[Saved entries]
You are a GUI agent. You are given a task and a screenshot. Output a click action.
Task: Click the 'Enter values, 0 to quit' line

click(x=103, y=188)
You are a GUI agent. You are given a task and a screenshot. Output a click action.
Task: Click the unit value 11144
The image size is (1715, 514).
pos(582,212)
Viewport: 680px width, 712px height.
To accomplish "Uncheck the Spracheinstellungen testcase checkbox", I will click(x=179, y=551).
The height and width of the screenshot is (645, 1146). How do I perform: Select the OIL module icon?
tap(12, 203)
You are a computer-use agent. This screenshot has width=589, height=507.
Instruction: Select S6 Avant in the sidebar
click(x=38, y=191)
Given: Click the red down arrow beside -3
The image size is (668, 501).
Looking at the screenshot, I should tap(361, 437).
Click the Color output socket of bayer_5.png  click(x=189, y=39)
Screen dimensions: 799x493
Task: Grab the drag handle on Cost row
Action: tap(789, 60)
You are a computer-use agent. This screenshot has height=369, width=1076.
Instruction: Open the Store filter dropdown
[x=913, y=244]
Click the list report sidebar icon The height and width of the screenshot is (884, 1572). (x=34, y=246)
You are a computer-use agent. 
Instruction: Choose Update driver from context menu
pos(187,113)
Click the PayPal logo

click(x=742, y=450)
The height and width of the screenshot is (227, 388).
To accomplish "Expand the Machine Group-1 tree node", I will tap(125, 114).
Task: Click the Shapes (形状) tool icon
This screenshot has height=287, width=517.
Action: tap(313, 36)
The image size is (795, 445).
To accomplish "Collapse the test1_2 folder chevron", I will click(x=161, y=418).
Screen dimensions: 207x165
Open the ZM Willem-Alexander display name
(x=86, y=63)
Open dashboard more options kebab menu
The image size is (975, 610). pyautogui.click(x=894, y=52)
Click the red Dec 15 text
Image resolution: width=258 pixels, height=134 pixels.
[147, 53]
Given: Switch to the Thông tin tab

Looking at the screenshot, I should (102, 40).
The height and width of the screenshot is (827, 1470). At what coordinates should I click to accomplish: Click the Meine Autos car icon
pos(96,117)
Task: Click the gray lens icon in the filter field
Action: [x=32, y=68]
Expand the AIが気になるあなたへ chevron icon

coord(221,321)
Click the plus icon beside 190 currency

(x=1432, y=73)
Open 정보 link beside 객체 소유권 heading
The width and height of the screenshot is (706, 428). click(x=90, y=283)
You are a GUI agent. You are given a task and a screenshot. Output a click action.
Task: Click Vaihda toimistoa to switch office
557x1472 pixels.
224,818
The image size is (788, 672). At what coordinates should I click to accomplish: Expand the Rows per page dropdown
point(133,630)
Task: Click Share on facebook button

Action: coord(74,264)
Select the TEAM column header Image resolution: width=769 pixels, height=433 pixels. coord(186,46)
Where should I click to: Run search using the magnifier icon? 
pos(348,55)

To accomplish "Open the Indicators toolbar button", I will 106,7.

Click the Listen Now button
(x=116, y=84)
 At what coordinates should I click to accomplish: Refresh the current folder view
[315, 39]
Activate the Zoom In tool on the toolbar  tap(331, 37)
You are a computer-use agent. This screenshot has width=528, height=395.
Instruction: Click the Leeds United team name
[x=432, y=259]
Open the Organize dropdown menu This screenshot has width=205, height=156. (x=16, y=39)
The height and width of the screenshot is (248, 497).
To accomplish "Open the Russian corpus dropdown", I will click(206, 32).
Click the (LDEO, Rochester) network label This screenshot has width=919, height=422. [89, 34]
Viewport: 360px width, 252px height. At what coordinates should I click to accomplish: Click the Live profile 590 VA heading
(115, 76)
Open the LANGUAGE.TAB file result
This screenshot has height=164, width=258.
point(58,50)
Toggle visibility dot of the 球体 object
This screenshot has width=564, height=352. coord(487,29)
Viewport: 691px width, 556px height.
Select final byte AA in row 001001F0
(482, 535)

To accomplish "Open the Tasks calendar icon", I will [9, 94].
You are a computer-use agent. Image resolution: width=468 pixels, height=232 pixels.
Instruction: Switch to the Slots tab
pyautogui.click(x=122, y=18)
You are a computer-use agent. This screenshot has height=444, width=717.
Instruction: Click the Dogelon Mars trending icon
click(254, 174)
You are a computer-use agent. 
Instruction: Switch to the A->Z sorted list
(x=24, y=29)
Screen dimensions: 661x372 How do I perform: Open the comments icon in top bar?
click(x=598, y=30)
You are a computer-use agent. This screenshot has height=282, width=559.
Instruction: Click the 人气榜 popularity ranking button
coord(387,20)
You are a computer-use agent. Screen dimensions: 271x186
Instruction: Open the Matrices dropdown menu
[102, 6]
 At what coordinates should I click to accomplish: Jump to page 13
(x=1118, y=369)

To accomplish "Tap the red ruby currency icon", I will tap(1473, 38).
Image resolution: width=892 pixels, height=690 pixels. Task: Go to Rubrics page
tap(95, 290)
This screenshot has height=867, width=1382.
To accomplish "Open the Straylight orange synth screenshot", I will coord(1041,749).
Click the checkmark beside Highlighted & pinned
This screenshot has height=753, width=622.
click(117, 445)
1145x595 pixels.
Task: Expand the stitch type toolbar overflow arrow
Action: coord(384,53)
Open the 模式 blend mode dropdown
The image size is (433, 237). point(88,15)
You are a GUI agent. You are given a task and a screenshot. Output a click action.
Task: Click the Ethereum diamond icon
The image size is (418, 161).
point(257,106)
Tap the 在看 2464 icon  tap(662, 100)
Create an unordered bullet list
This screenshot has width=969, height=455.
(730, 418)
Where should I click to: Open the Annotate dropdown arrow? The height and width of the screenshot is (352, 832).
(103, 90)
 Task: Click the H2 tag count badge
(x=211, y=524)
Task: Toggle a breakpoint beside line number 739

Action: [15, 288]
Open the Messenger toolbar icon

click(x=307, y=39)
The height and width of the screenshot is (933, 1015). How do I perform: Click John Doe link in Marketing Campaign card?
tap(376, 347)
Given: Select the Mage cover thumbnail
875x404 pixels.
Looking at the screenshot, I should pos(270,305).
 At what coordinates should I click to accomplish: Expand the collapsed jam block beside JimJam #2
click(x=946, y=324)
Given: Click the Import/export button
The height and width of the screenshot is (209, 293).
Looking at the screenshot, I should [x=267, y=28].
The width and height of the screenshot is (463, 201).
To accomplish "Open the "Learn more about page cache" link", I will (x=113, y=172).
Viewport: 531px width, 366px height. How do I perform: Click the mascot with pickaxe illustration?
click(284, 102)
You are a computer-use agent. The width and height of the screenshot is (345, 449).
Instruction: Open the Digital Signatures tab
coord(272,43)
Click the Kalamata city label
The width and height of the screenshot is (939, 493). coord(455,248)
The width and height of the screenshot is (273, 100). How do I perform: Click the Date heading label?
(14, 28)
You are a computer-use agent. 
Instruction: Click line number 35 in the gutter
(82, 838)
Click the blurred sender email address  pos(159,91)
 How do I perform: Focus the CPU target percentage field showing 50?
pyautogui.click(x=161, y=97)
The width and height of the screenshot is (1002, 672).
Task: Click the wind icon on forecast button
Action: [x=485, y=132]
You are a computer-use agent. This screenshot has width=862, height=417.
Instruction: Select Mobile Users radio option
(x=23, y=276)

- [What this task involves] Retype every line of the material above word for word.

- [The solution]
You are a GUI agent. You are given a task and a screenshot. Output a click action.
Task: Click the 'Enter values, 0 to quit' line

click(x=103, y=188)
You are a GUI agent. You are given a task and a screenshot. Output a click action.
Task: Click the unit value 11144
The image size is (1715, 514).
pos(582,212)
Viewport: 680px width, 712px height.
To accomplish "Uncheck the Spracheinstellungen testcase checkbox", I will click(x=179, y=551).
The height and width of the screenshot is (645, 1146). How do I perform: Select the OIL module icon?
tap(12, 203)
You are a computer-use agent. This screenshot has width=589, height=507.
Instruction: Select S6 Avant in the sidebar
click(x=38, y=191)
Given: Click the red down arrow beside -3
The image size is (668, 501).
Looking at the screenshot, I should tap(361, 437).
Click the Color output socket of bayer_5.png  click(x=189, y=39)
Screen dimensions: 799x493
Task: Grab the drag handle on Cost row
Action: tap(789, 60)
You are a computer-use agent. This screenshot has height=369, width=1076.
Instruction: Open the Store filter dropdown
[x=913, y=244]
Click the list report sidebar icon The height and width of the screenshot is (884, 1572). (x=34, y=246)
You are a computer-use agent. 
Instruction: Choose Update driver from context menu
pos(187,113)
Click the PayPal logo

click(x=742, y=450)
The height and width of the screenshot is (227, 388).
To accomplish "Expand the Machine Group-1 tree node", I will tap(125, 114).
Task: Click the Shapes (形状) tool icon
This screenshot has height=287, width=517.
Action: tap(313, 36)
The image size is (795, 445).
To accomplish "Collapse the test1_2 folder chevron", I will click(x=161, y=418).
Screen dimensions: 207x165
Open the ZM Willem-Alexander display name
(x=86, y=63)
Open dashboard more options kebab menu
The image size is (975, 610). pyautogui.click(x=894, y=52)
Click the red Dec 15 text
Image resolution: width=258 pixels, height=134 pixels.
[147, 53]
Given: Switch to the Thông tin tab

Looking at the screenshot, I should (102, 40).
The height and width of the screenshot is (827, 1470). At what coordinates should I click to accomplish: Click the Meine Autos car icon
pos(96,117)
Task: Click the gray lens icon in the filter field
Action: [x=32, y=68]
Expand the AIが気になるあなたへ chevron icon

coord(221,321)
Click the plus icon beside 190 currency

(x=1432, y=73)
Open 정보 link beside 객체 소유권 heading
The width and height of the screenshot is (706, 428). click(x=90, y=283)
You are a GUI agent. You are given a task and a screenshot. Output a click action.
Task: Click Vaihda toimistoa to switch office
557x1472 pixels.
224,818
The image size is (788, 672). At what coordinates should I click to accomplish: Expand the Rows per page dropdown
point(133,630)
Task: Click Share on facebook button

Action: coord(74,264)
Select the TEAM column header Image resolution: width=769 pixels, height=433 pixels. coord(186,46)
Where should I click to: Run search using the magnifier icon? 
pos(348,55)

To accomplish "Open the Indicators toolbar button", I will 106,7.

Click the Listen Now button
(x=116, y=84)
 At what coordinates should I click to accomplish: Refresh the current folder view
[315, 39]
Activate the Zoom In tool on the toolbar  tap(331, 37)
You are a computer-use agent. This screenshot has width=528, height=395.
Instruction: Click the Leeds United team name
[x=432, y=259]
Open the Organize dropdown menu This screenshot has width=205, height=156. (x=16, y=39)
The height and width of the screenshot is (248, 497).
To accomplish "Open the Russian corpus dropdown", I will click(206, 32).
Click the (LDEO, Rochester) network label This screenshot has width=919, height=422. [89, 34]
Viewport: 360px width, 252px height. At what coordinates should I click to accomplish: Click the Live profile 590 VA heading
(115, 76)
Open the LANGUAGE.TAB file result
This screenshot has height=164, width=258.
point(58,50)
Toggle visibility dot of the 球体 object
This screenshot has width=564, height=352. coord(487,29)
Viewport: 691px width, 556px height.
Select final byte AA in row 001001F0
(482, 535)

To accomplish "Open the Tasks calendar icon", I will [9, 94].
You are a computer-use agent. Image resolution: width=468 pixels, height=232 pixels.
Instruction: Switch to the Slots tab
pyautogui.click(x=122, y=18)
You are a computer-use agent. This screenshot has height=444, width=717.
Instruction: Click the Dogelon Mars trending icon
click(254, 174)
You are a computer-use agent. 
Instruction: Switch to the A->Z sorted list
(x=24, y=29)
Screen dimensions: 661x372 How do I perform: Open the comments icon in top bar?
click(x=598, y=30)
You are a computer-use agent. This screenshot has height=282, width=559.
Instruction: Click the 人气榜 popularity ranking button
coord(387,20)
You are a computer-use agent. Screen dimensions: 271x186
Instruction: Open the Matrices dropdown menu
[102, 6]
 At what coordinates should I click to accomplish: Jump to page 13
(x=1118, y=369)

To accomplish "Tap the red ruby currency icon", I will tap(1473, 38).
Image resolution: width=892 pixels, height=690 pixels. Task: Go to Rubrics page
tap(95, 290)
This screenshot has height=867, width=1382.
To accomplish "Open the Straylight orange synth screenshot", I will coord(1041,749).
Click the checkmark beside Highlighted & pinned
This screenshot has height=753, width=622.
click(117, 445)
1145x595 pixels.
Task: Expand the stitch type toolbar overflow arrow
Action: coord(384,53)
Open the 模式 blend mode dropdown
The image size is (433, 237). point(88,15)
You are a GUI agent. You are given a task and a screenshot. Output a click action.
Task: Click the Ethereum diamond icon
The image size is (418, 161).
point(257,106)
Tap the 在看 2464 icon  tap(662, 100)
Create an unordered bullet list
This screenshot has width=969, height=455.
(730, 418)
Where should I click to: Open the Annotate dropdown arrow? The height and width of the screenshot is (352, 832).
(103, 90)
 Task: Click the H2 tag count badge
(x=211, y=524)
Task: Toggle a breakpoint beside line number 739

Action: [15, 288]
Open the Messenger toolbar icon

click(x=307, y=39)
The height and width of the screenshot is (933, 1015). How do I perform: Click John Doe link in Marketing Campaign card?
tap(376, 347)
Given: Select the Mage cover thumbnail
875x404 pixels.
Looking at the screenshot, I should pos(270,305).
 At what coordinates should I click to accomplish: Expand the collapsed jam block beside JimJam #2
click(x=946, y=324)
Given: Click the Import/export button
The height and width of the screenshot is (209, 293).
Looking at the screenshot, I should [x=267, y=28].
The width and height of the screenshot is (463, 201).
To accomplish "Open the "Learn more about page cache" link", I will (x=113, y=172).
Viewport: 531px width, 366px height. How do I perform: Click the mascot with pickaxe illustration?
click(284, 102)
You are a computer-use agent. The width and height of the screenshot is (345, 449).
Instruction: Open the Digital Signatures tab
coord(272,43)
Click the Kalamata city label
The width and height of the screenshot is (939, 493). coord(455,248)
The width and height of the screenshot is (273, 100). How do I perform: Click the Date heading label?
(14, 28)
You are a computer-use agent. 
Instruction: Click line number 35 in the gutter
(82, 838)
Click the blurred sender email address  pos(159,91)
 How do I perform: Focus the CPU target percentage field showing 50?
pyautogui.click(x=161, y=97)
The width and height of the screenshot is (1002, 672).
Task: Click the wind icon on forecast button
Action: [x=485, y=132]
You are a computer-use agent. This screenshot has width=862, height=417.
Instruction: Select Mobile Users radio option
(x=23, y=276)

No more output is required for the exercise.